10Sur cette scène ultime, il faut s’arrêter aussi, puisque c’est là que s’exprime une dernière fois, dans une sorte de délire apocalyptique, la signifiance cachée qui donne sa force d’émotion à la mise en abyme narrative généralisée. Dans ce moment paroxystique, on voit bien que le texte est plus proche du roman sentimental que du roman d’horreur et du roman fantastique. Joyce Carol-Oates a finement deviné l’histoire d’amour contrarié qui se cache sous le motif de surface13. Il est essentiel que Frankenstein meure le premier, que sous nos yeux, la haine du monstre se transmue en amour et que le lecteur dans la sécurité de sa toute-omniscience puisse en être le témoin. Frankenstein, quelle tristesse, ne saura jamais ce que nous savons : le monstre l’aimait comme on ne saurait aimer (sur terre, me suggère le schème de référence). La conclusion de la scène et du livre pourrait sembler ouverte puisqu’on ne voit pas mourir la créature. Pourtant, est-il possible d’imaginer fin plus absolue que celle qui voit un être d’exception, l’exemple même de l’humanité du sentiment dans ce qu’il a de plus raffiné, selon le texte, passer dans les ténèbres extérieures ? Ce qui compte en fait, c’est le regard final de Walton, son silence qui est éloquemment le nôtre. Cette fin est superbement réussie puisque, dans la logique de la mise en abyme constitutive du texte, elle nous permet de nous identifier – je parle de la première lecture, qui théoriquement devrait être la seule qui compte – avec ce regard d’impuissance à la fois admirative et terrifiée, celui du narrateur de l’épopée contemplant le désastre qui abat le héros épique.

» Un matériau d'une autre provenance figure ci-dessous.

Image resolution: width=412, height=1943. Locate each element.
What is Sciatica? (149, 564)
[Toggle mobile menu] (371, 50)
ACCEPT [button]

11Pour mieux comprendre ce regard, revenons à une autre fin, proche du cauchemar celle-là, l’arrivée de Frankenstein aux rives irlandaises et sa découverte du cadavre encore chaud de Clerval. Selon moi, cette scène procure une intense jouissance, jouissance perverse d’une sorte de peur que seuls les lecteurs exercés en ce genre d’émotion savent éprouver14. De là l’intérêt particulier du dispositif narratif à ce moment du texte. Nous sommes des deux côtés du meurtre, des trois côtés en réalité : avec la victime, avec le meurtrier, et avec Frankenstein, le voyeur. L’empreinte sur le cou nous fait frémir d’imaginer et de sentir la pression de la main meurtrière ; mais nous sommes aussi le badaud éhonté qui se félicite de voir le malade ou la victime sur le brancard de la mort. De plus, Clairval a fait une bonne fin : c’est bien ce qu’on dit des gens qui meurent jeunes ; les dieux leur sont favorables. Quel plaisir nous avons de mourir jeune cette mort idéale et d’être en même temps présent pour en deviner la triste beauté et saisir tout le « tragique » d’une destinée précocement interrompue, à laquelle cette interruption prête sens. Plaisir des plaisirs, cette mort nous fait comprendre la vie, puisque par l’effet de l’ironie dramatique nous nous mettons en scène, nous sommes la victime qui n’a pas su voir venir le coup mortel, et le spectateur qui se retourne navré sur la tragique méprise. Tout nous est donc gain. Nous nous faisons peur et nous nous sauvons nous-mêmes de cette peur, et dans cette opération, nous découvrons le « sens »: jouissance malsaine du roman de violence, gothique ou autre. Lorsque la créature est chassée par Félix, nous intériorisons la douleur de l’exilé, mais nous comprenons aussi que Félix ne peut pas faire autrement ; nous partageons son horreur de découvrir une telle créature auprès d’un père que l’âge et la cécité rendent totalement impuissant. D’un côté comme de l’autre, nous sommes renvoyé à l’évidence d’une sorte de fracture originelle et inévitable, évidence qui est la leçon latente de ces multiples récits. Ainsi la relativité que nous apporte les points de vue inversés de Frankenstein et du monstre, et que vantent les critiques, est toute – relative, car finalement, c’est un message fortement unifié qui s’impose. L’évidence du tragique est ce qui réunit à nos yeux les deux camps affrontés, l’évidence de leur altérité, une altérité absolue parce que monstrueuse.

Clé

12Tout fait sens dans le texte, surtout la monstruosité.Si j’ai bien analysé le jeu des mises en abyme, au centre de l’appareil narratif il y a ce processus de projection double qui nous permet de souffrir avec les deux protagonistes, et surtout – c’est là la force naturalisante du montage – de nous voir souffrir avec eux. Ce n’est pas seulement la créature qui se regarde dans l’eau, c’est nous-mêmes qui nous contemplons à l’aune de son regard. Le narcissisme exacerbé, dans lequel certains voient l’expression indirecte du déséquilibre entre les rôles accordés à l’homme et à la femme au début du XIXe siècle, est la trace d’une dimension archétype de l’acte de narration. Voilà bien la dimension que Frankenstein, du fait même de sa redondance, nous permet de saisir et de démonter.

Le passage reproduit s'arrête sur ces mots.